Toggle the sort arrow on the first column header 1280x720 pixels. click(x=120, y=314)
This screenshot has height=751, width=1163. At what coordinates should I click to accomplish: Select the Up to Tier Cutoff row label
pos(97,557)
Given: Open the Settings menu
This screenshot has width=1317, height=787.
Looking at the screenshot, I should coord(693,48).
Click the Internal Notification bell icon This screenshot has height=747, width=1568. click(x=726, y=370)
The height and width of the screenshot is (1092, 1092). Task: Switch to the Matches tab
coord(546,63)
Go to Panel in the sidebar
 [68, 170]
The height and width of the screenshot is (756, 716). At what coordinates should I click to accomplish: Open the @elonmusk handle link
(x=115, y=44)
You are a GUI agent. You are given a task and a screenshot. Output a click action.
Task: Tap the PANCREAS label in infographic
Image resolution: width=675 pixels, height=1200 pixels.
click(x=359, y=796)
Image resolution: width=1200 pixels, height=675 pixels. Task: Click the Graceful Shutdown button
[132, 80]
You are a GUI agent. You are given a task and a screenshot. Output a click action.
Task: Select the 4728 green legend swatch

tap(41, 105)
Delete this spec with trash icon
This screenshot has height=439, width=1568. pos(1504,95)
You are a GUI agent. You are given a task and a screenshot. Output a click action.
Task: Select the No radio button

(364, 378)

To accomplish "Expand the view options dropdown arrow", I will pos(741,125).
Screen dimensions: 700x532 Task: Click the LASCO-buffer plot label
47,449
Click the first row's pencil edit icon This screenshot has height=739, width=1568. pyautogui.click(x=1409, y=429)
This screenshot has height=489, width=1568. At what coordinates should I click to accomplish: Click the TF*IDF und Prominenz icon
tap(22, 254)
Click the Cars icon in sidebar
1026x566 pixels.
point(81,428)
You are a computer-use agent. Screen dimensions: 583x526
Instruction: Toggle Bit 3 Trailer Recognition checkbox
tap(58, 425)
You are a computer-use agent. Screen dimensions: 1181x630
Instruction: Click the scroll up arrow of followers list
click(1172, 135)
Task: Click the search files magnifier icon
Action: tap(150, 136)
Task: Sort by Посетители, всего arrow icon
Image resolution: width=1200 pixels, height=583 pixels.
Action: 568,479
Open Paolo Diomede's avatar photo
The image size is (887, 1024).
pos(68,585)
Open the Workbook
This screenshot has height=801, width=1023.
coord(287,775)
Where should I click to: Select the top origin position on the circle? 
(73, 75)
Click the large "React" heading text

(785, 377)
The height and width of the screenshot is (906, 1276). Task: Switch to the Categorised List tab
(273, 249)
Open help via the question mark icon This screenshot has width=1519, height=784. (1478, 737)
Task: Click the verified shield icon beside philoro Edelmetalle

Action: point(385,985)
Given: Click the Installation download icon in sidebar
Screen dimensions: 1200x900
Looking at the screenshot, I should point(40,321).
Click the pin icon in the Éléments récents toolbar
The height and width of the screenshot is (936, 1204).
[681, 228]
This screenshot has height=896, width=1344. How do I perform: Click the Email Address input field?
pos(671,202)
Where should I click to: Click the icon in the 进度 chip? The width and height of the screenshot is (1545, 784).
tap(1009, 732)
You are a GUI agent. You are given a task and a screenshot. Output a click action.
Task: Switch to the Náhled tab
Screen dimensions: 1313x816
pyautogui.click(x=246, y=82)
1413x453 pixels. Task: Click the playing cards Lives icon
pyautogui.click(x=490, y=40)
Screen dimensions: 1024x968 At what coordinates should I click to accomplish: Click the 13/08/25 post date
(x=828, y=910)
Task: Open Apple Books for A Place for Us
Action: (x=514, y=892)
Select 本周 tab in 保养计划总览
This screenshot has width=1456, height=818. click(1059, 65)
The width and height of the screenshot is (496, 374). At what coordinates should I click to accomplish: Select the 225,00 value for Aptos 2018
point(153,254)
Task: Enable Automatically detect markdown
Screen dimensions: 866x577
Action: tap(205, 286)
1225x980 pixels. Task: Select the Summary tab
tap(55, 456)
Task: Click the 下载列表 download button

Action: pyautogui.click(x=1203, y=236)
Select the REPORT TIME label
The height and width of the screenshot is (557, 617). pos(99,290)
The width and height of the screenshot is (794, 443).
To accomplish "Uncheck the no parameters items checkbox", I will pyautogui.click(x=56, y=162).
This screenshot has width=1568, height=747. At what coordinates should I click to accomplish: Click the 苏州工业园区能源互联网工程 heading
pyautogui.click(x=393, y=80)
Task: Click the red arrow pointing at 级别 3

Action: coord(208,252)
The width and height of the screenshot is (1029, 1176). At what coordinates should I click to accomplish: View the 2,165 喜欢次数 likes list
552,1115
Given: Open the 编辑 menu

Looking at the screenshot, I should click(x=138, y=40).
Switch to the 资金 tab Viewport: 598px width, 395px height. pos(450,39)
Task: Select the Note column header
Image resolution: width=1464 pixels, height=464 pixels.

= = = = = = =

Scan the material above for the string "computer", and copy every line where it is found.

You are a computer-use agent. Screen dimensions: 583x526
You are a computer-use agent. Screen dimensions: 1181x630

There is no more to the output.